Over the decades since they became pals, the pair have established themselves as well-regarded sleuths for the troubled dead of London — they rent an office, with office furniture and files like any living private eyes — avoiding Death whenever she comes to town; they have no desire to pass on into the afterlife or to give up their profession. They take payment — ghost economics are sketchy, but some have money. (Though a misanthropic ghost lighthouse keeper, bedeviled by other ghosts — "If I wanted to be around people, I'd haunt a Denny's" — offers salt water taffy and "a cursed magic 8 ball.")
As they go along they will collect collaborators, progressing from a Hardy Boys model to a Scooby gang. (We get a "Scooby Doo" clip, to make a point, and pay tribute.) First is psychic Crystal (Kassius Nelson), from whom they exorcise her ex, a demon named David (David Iacono), and who can see dead people.
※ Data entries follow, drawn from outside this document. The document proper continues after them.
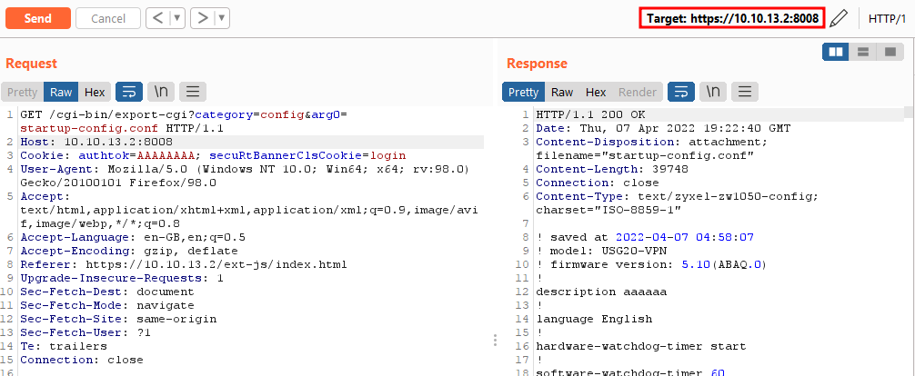Click the pencil icon to edit target
This screenshot has height=376, width=915.
point(839,18)
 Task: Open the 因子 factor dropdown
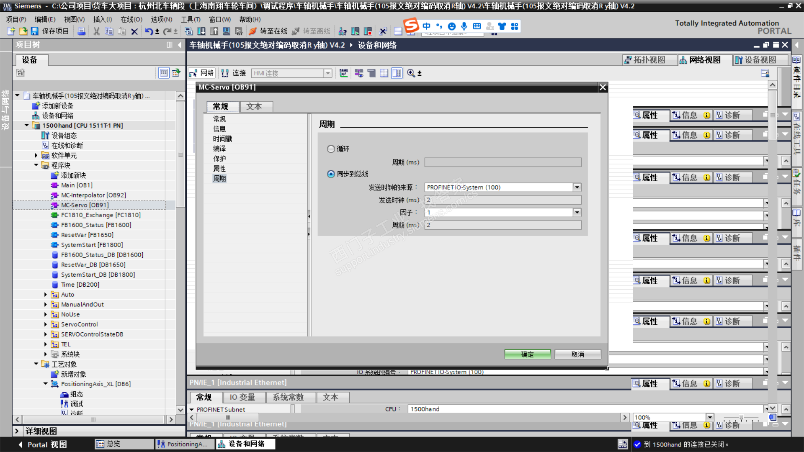point(577,213)
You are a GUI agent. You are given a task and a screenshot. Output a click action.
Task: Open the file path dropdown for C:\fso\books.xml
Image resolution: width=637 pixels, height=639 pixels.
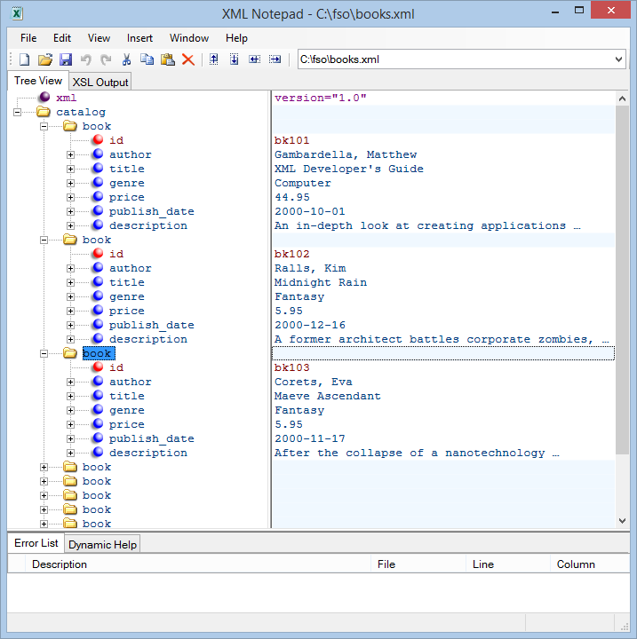tap(619, 59)
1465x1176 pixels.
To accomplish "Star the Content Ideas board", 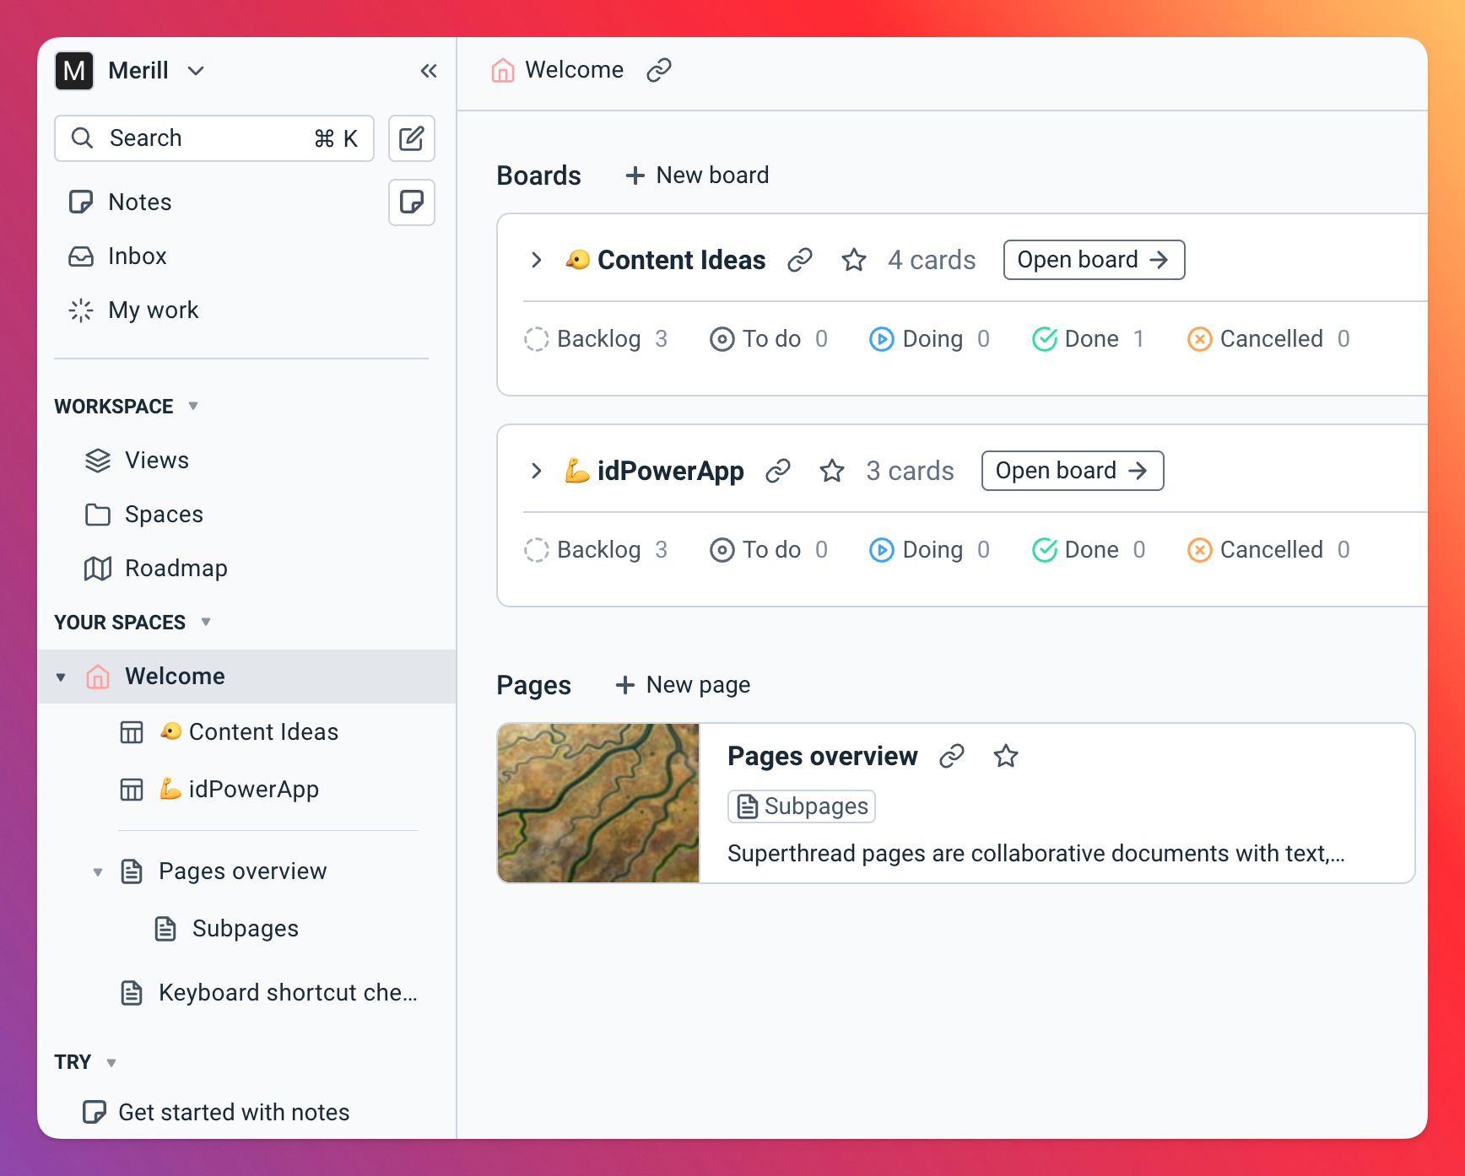I will [x=854, y=261].
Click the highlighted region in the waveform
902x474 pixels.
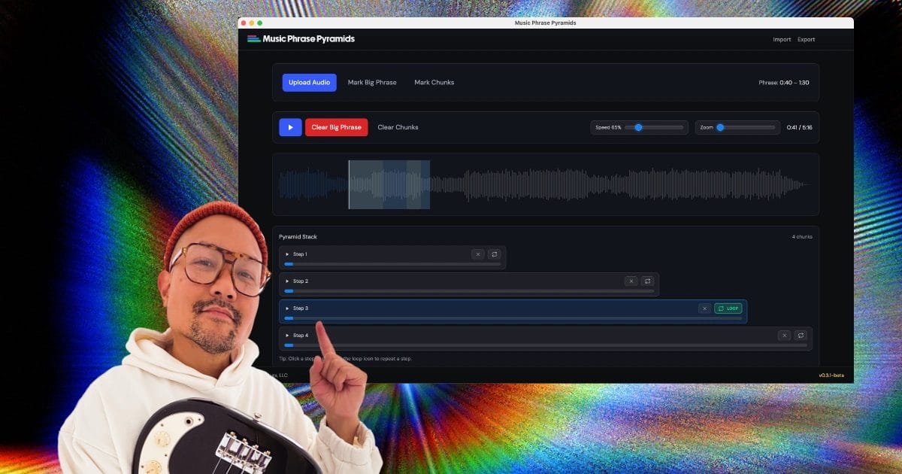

Following a lead, they travel together to Port Townsend, Wash., which is to say Vancouver, B.C., for the tax breaks and production advantages. Here they'll meet chipper, chirpy Niko (Yuyu Kitamura), whose near-death supernatural encounter allows her also to see the deceased. She has "watched hundreds of hours of detective anime and cartoons" and so feels qualified to join the gang. Crystal and Niko rent rooms above cynical tattooed butcher Jenny (Briana Cuoco), who will eventually join in.
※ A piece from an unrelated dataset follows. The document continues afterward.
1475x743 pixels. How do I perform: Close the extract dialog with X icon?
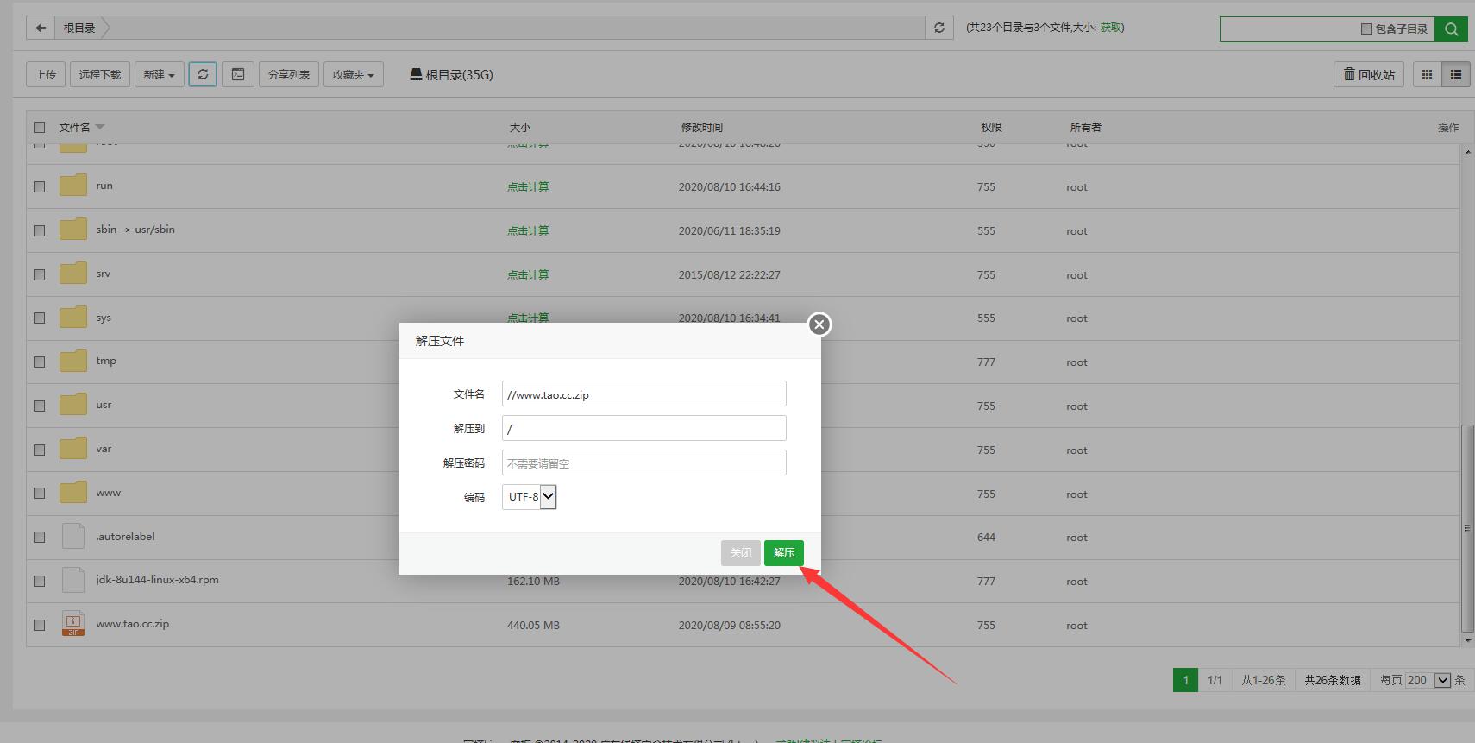coord(819,324)
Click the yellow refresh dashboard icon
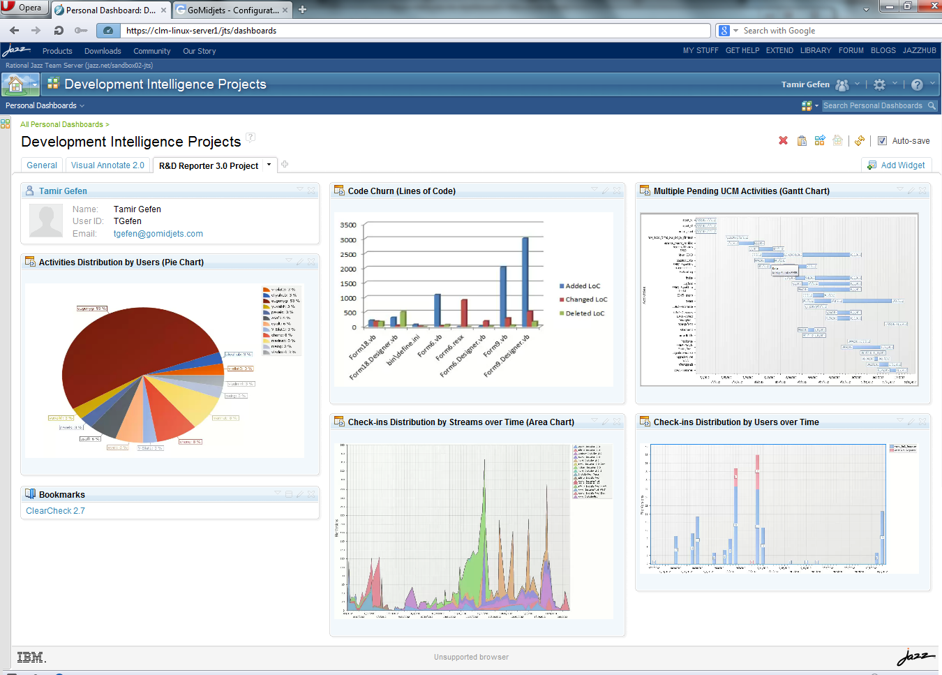Image resolution: width=942 pixels, height=675 pixels. [x=860, y=140]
Pressure comes from several directions. There are the particular challenges of the episodic adventures, alongside and feeding into long arcs that pit them against Esther (Jenn Lyon), a glamorous witch and their primary nemesis; the Cat King (Lukas Gage), who has trapped Edwin, who interests him strangely, under magical house arrest in Port Townsend; and the Night Nurse (Ruth Connell), an afterlife middle manager — once again, the realm of Death is portrayed as a bureaucracy, ruled by "permits and approvals" — who is out to corral the boys, whose continued presence on Earth offends her sense of order.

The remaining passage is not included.